Example: Spectral Analysis - Part 1/2¶

Author: Dr. Daning Huang
Date: 09/07/2025
Updated: 05/07/2026

Introduction¶

In this example, we explore:

Part I: The development of models similar to dynamic mode decomposition (DMD)
Part II: The spectral analysis of such models, including the eigenvalues, eigenmodes, etc.

Specifically, we consider the well-known Van der Pol oscillator,

\[ \ddot{s} - \mu(1-s^2)\dot{s} + s = 0 \]

which exhibits limit cycle oscillation (LCO) for \(\mu>0\).

Basic analysis of the dynamical system would start with rewriting the dynamics in state space form, \(\dot{x} = f(x)\) with \(x=[x,\dot{x}]\), then linearize at the fixed point, and compute the eigenvalues to check stability.

A bit more sophisticated analysis would consider the limit cycle of the system, linearize around this orbit, and find the Floquet exponent to determine the stability of the LCO.

The above two approaches are only valid near the equilibrium (either fixed point or limit cycle). Here what we consider is a Koopman approach, that technically can characterize the dynamics beyond the linearized region (if learned well from data).

In the first part of this example, we show how to learn such models; this is based on functionalities already presented in previous examples, but with a few more tweaks. Then, in the following part, we show how to analyze such models, using another module in DyMAD.

Preparation¶

As usual, a bunch of imports

import warnings
warnings.filterwarnings('ignore')
import copy
from pathlib import Path

import matplotlib.pyplot as plt
import numpy as np
import scipy.integrate as spi
import torch

from dymad.io import load_model
from dymad.models import DKBF, KBF
from dymad.training import LinearTrainer, StackedTrainer
from dymad.utils import plot_trajectory, TrajectorySampler

Then define the dynamics

SEED = 7
np.random.seed(SEED)
torch.manual_seed(SEED)

B = 500  # Total number of trajectories
N = 81   # Length of trajectory
t_grid = np.linspace(0, 8, N)
dt = t_grid[1] - t_grid[0]

mu = 1.0
def f(t, x):
    _x, _y = x
    dx = np.array([
        _y,
        mu * (1-_x**2)*_y - _x
    ])
    return dx
g = lambda t, x: x  # Observing full states

One thing new here is that we would like to sample around the limit cycle, so that the model is more accurate in capturing the characteristics of the LC.

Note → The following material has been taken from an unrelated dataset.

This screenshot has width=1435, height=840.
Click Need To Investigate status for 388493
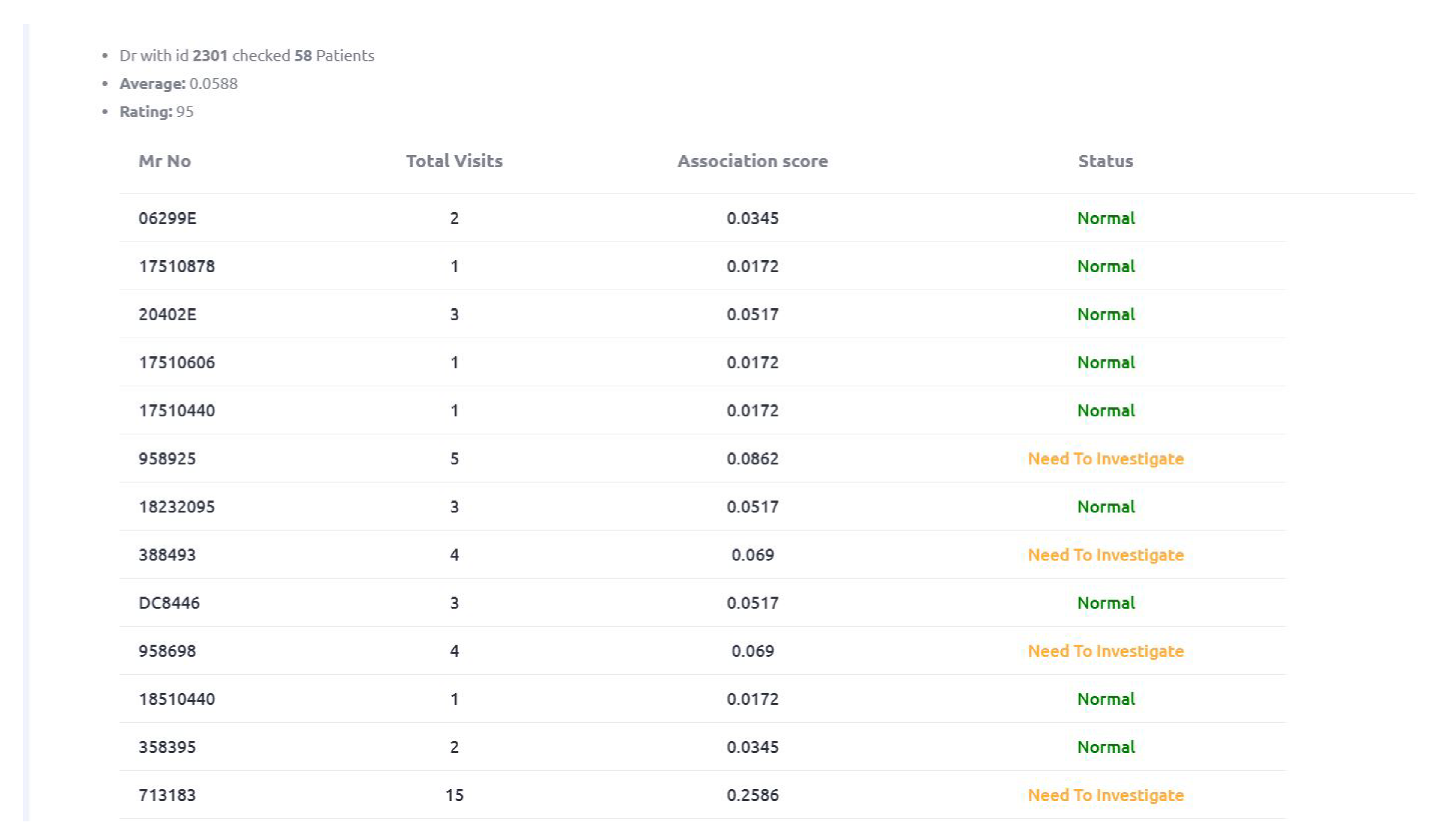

To do so, we first sample a reference trajectory of LC, by running a long simulation and retaining the last portion.

_Nt = 161
_ts = np.linspace(0, 40.0, 8*_Nt)
_res = spi.solve_ivp(f, [0,_ts[-1]], [2,2], t_eval=_ts)
_ref = _res.y[:,-240:].T

Then we use the perturb mode in the sampler, that randomly picks a point in the reference trajectory, and adds perturbation to that point to produce an initial condition. After sampling we plot the trajectories to verify their distributions, where the black dashed line is the reference (i.e., the LC).

"""sa_data.yaml
dims:
  states: 2
  inputs: 0
  observations: 2

solver:
  method: RK45
  rtol: 1.0e-6
  atol: 1.0e-6
"""

db = 0.4
smpl = {'x0': {
    'kind': 'perturb',
    'params': {'bounds': [-db, db], 'ref': _ref}}
    }
sampler = TrajectorySampler(f, g, config='sa_data.yaml', rng=SEED, config_mod=smpl)
ts, xs, ys = sampler.sample(t_grid, batch=B, save='./data/sa.npz')

for i in range(B):
    plt.plot(ys[i, :, 0], ys[i, :, 1])
plt.plot(_ref[:,0], _ref[:,1], 'k--', linewidth=2);

../../_images/ff9be6247744f6b161205a7f48a9bc3c3884ccc25dbd6dd8b4cc8ba12c9f93a5.png

Model Definitions¶

As usual, start with a YAML file giving the basic configuration,

"""
data:
  path: './data/sa.npz'
  n_samples: 500
  n_steps: 81
  split_seed: 7
  double_precision: true

transform_x:
  type: "scaler"
  mode: "-11"

transform_u:
  type: "identity"

split:
  train_frac: 0.8

dataloader:
  batch_size: 300
"""

We will consider 5 model configurations in this example. The first three are equivalent to the DMD formulation, lifting the states up to 9th order polynomials. The differences are

No truncation in the least squares step, so the model order is the same as the number of features.
Standard DMD, that truncates the least squares to rank 15.
The “ResDMD” approach, that computes a full least squares step, and truncates later by the so-called residual criteria. See, e.g., here

The above 3 configurations share the same model dictionary,

trans = [
        {"type": "scaler", "mode": "-11"},
        {"type": "lift", "fobs": "poly", "Ks": [10, 10]}  # New transformation in pre-processing
    ]
mdl_kl = {
    "name" : 'sa_model',
    "encoder_layers" : 0,         # No autoencoding, since already done by lifting
    "decoder_layers" : 0,
    "koopman_dimension" : 100,
    "activation" : "none",
    "weight_init" : "xavier_uniform",
    "predictor_type" : "exp",}    # Using matrix exponential for prediction, since the whole model is linear

The 3 lifted linear configurations are trained using LinearTrainer. In the current DyMAD API, the linear-solve choice is expressed directly in the training config (method='full', truncated, or sako) rather than through the older nested ls_update block.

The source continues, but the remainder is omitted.